> _Supplied material_:
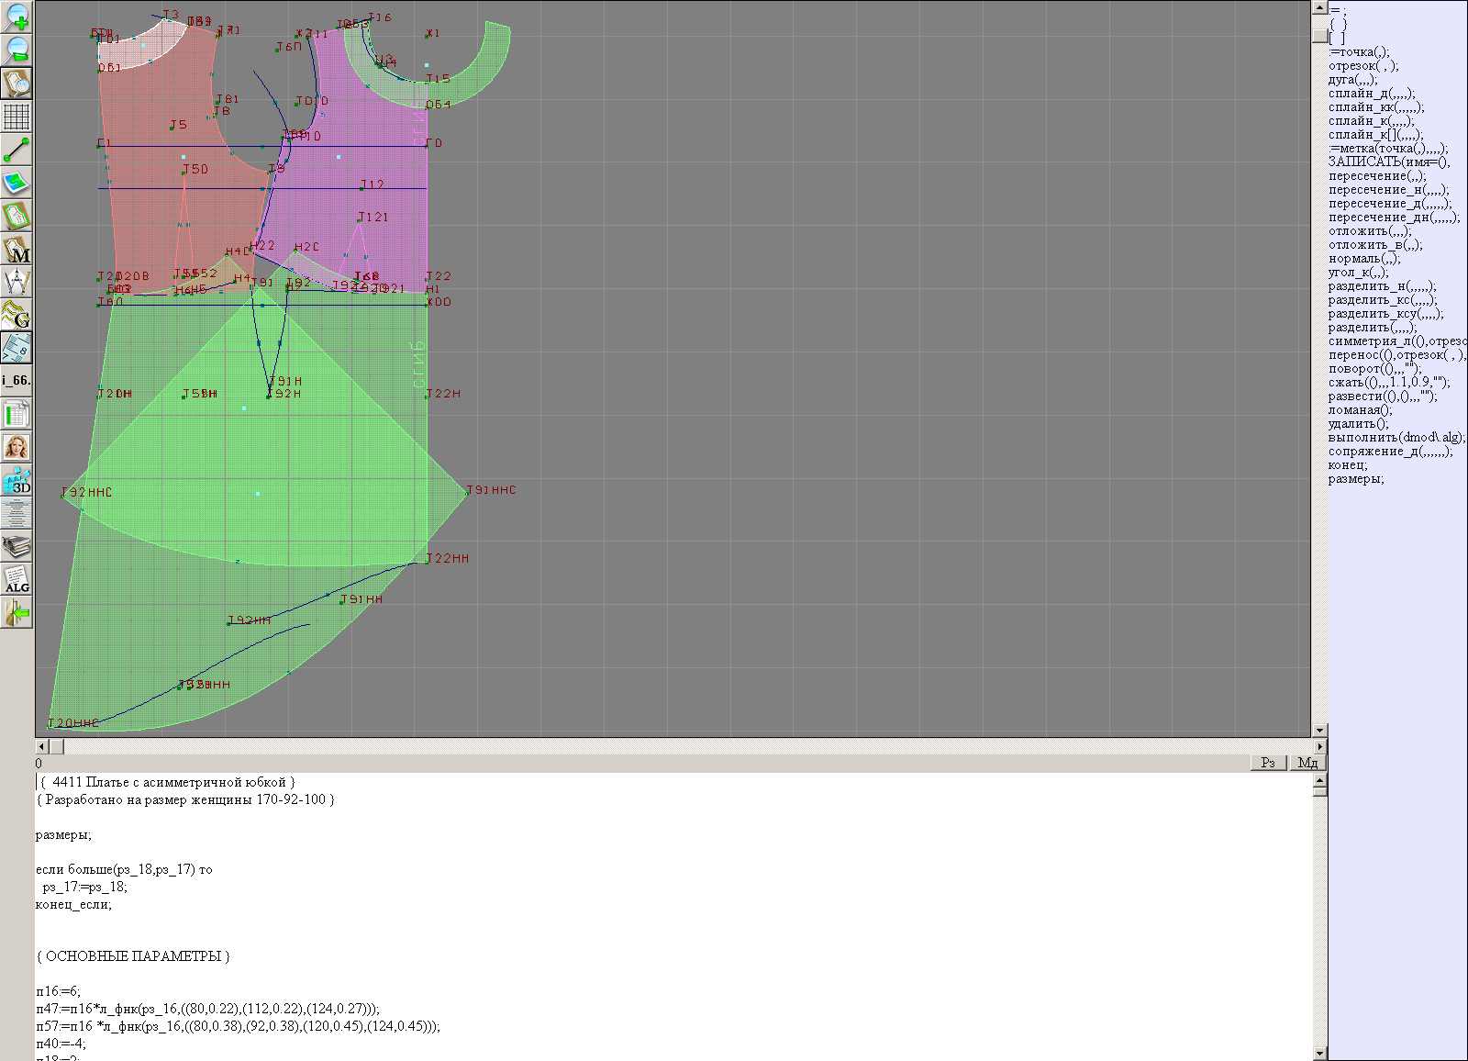Click the zoom out magnifier icon
This screenshot has height=1061, width=1468.
click(17, 50)
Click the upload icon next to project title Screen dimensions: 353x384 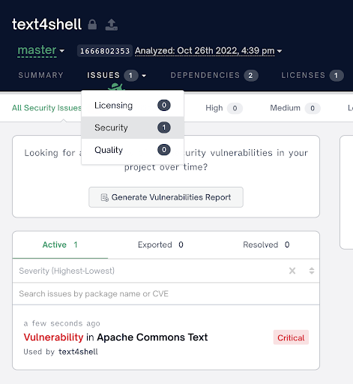(x=112, y=25)
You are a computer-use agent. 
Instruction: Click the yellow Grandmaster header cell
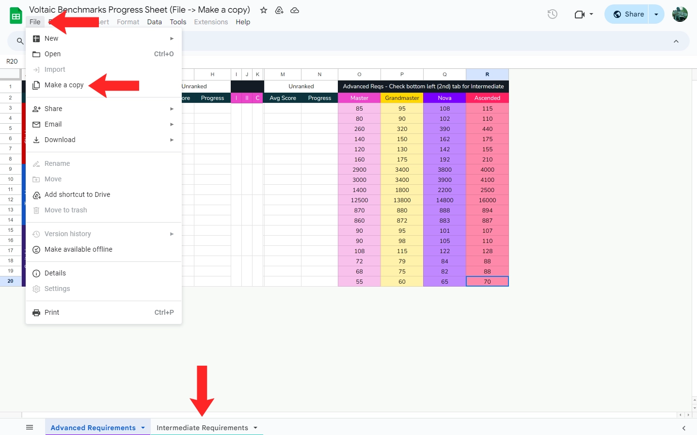[x=402, y=98]
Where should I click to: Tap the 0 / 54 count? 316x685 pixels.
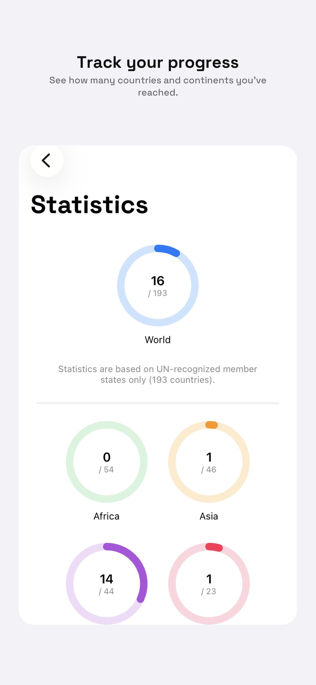pyautogui.click(x=106, y=462)
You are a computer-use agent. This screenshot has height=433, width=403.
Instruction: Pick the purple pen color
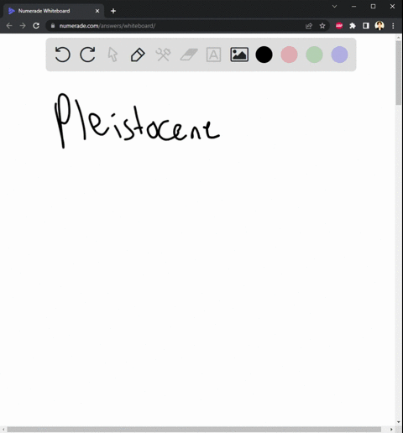(339, 55)
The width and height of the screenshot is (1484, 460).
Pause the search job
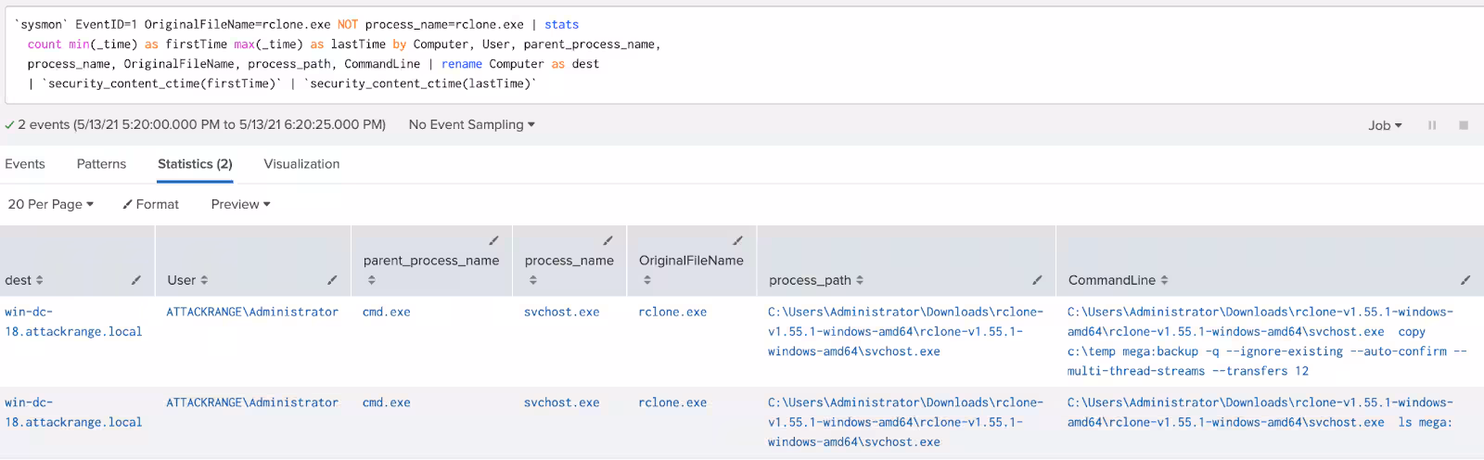(1432, 125)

> _Work to be completed_: Copy exactly the lines that run from the one containing "You are a computer-use agent. This" to the last line of the records, both included, and leave out every picture.

> _Completed exercise_:
You are a computer-use agent. This screenshot has height=433, width=403.
Instruction: Pick the purple pen color
(339, 55)
The width and height of the screenshot is (1484, 460).
Pause the search job
(1432, 125)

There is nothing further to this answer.